Law Q: self defence and third parties.

How does self-defence interact with harm to third parties?

Imagine you are defending yourself against an assailant. For the sake of this thread the self-defence aspect is clear-cut, accepted, and uncontested. During the incident a third party is injured or killed or their property damaged or destroyed by your (acknowledged to be necessary) actions. Are you liable? Or is the assailant?

Obviously your jurisdiction may vary!

For instance, someone is attacking me on the street. In self-defense, I clearly throw him through a shop window. Who is responsible to the window owner? Is that the question?

Criminally, I think you are off the hook.

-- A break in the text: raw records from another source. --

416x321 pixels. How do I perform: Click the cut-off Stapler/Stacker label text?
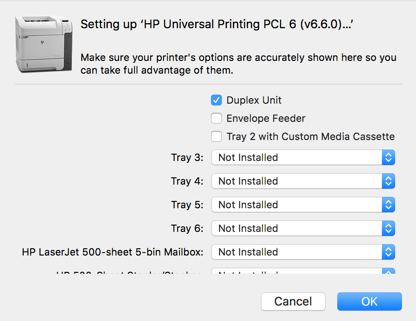(x=130, y=272)
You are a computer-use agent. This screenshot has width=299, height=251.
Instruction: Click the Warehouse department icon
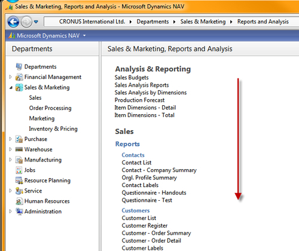19,149
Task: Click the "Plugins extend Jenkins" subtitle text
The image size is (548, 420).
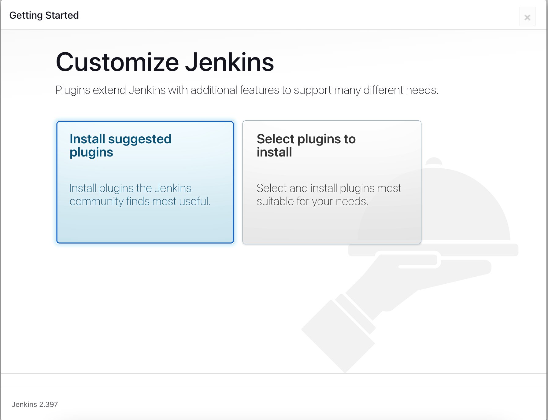Action: coord(247,90)
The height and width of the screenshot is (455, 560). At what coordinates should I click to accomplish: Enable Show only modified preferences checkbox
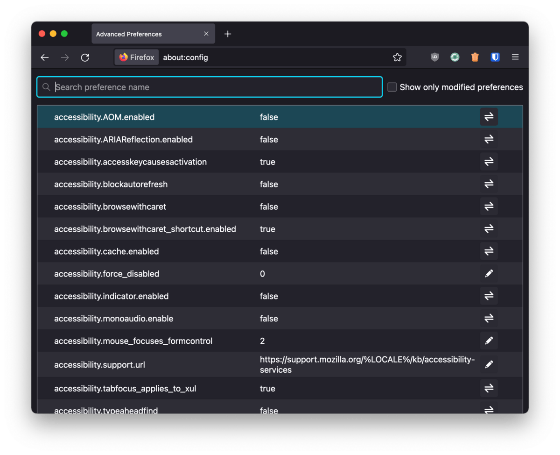pos(392,87)
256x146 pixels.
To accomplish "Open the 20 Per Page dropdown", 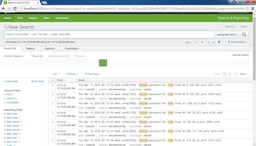I will click(93, 74).
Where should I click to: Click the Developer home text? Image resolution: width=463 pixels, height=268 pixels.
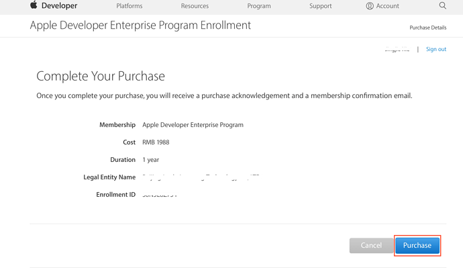(59, 5)
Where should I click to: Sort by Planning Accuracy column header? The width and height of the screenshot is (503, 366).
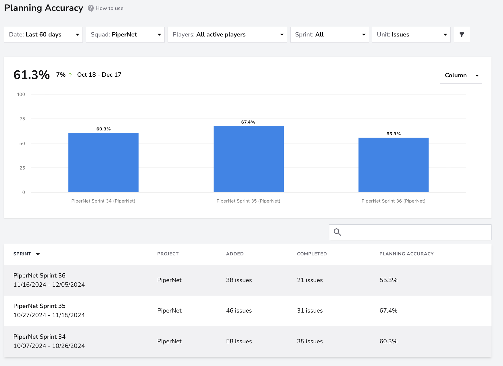point(406,254)
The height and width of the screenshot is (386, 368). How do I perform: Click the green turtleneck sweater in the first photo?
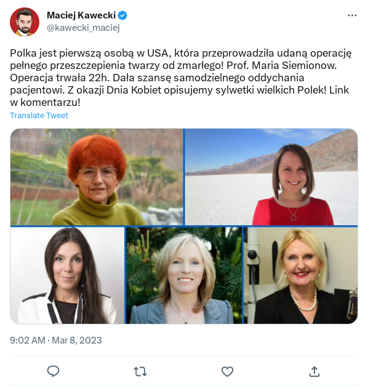98,211
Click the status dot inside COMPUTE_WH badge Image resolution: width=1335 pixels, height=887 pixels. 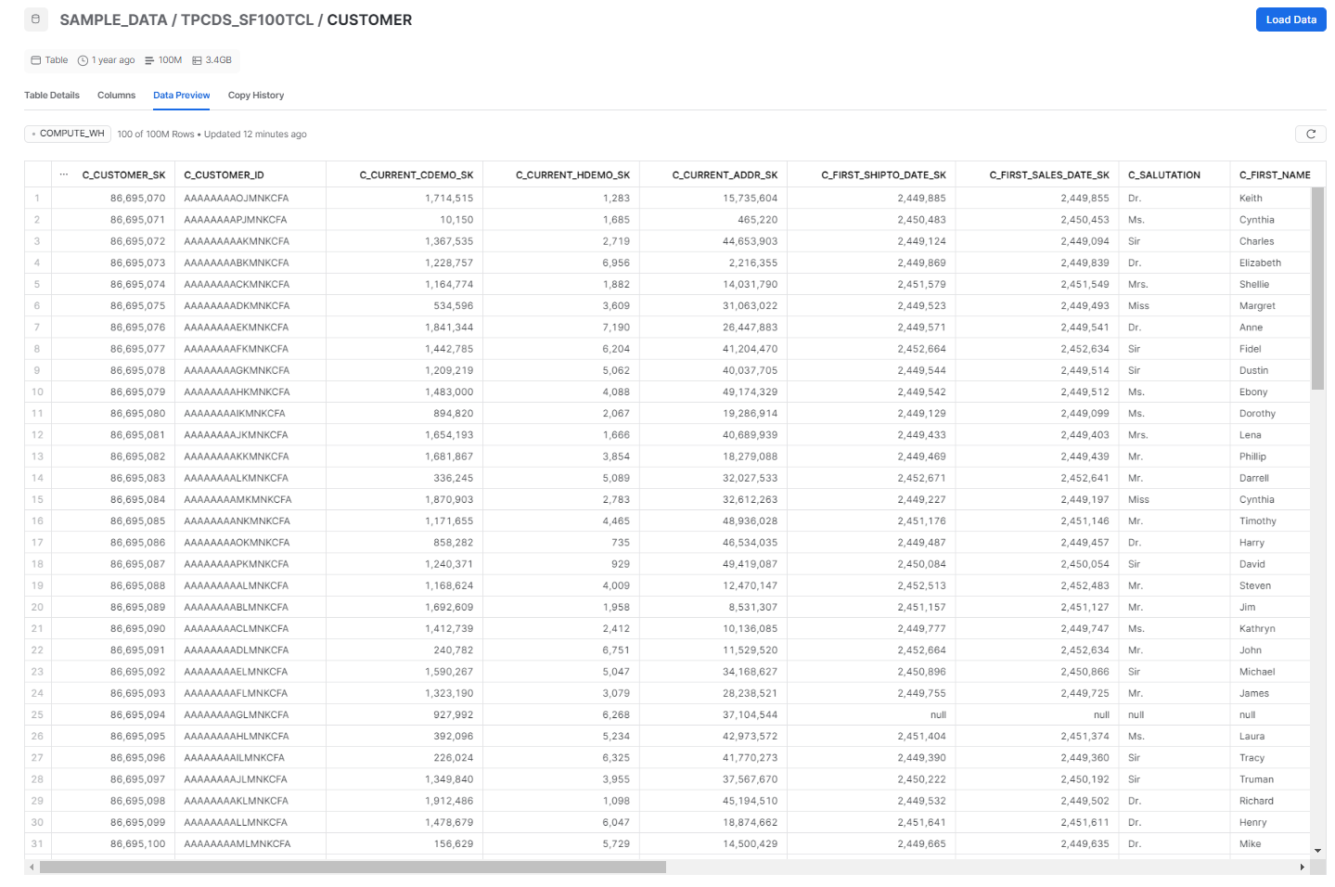pyautogui.click(x=32, y=133)
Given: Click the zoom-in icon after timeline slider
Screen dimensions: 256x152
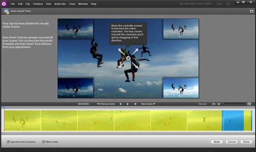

Civilly, you probably are off the hook, and the assailant is liable. Unless you acted negligently or something.

The scenario I imagined was something like this -

I am walking down the street, minding my own business. Calvin Crackhed spots me, thinks I am someone who stiffed him on a drug deal last Thursday, whips out a knife, announces loudly 'I am going to kill you now", and charges towards me from twenty feet away. I am trapped against a wall. I pull out my legally registered pistol with the CCW permit laminated to the butt, and fire three times in rapid succession.

The first shot misses Calvin and hits a nun on her way to the local soup kitchen, killing her instantly. The second hits the driver of a bus, who loses control and smashes into a restaurant, killing a dozen people and starting a fire causing millions of dollars in damages. The third wounds Calvin, who drops his knife and runs away.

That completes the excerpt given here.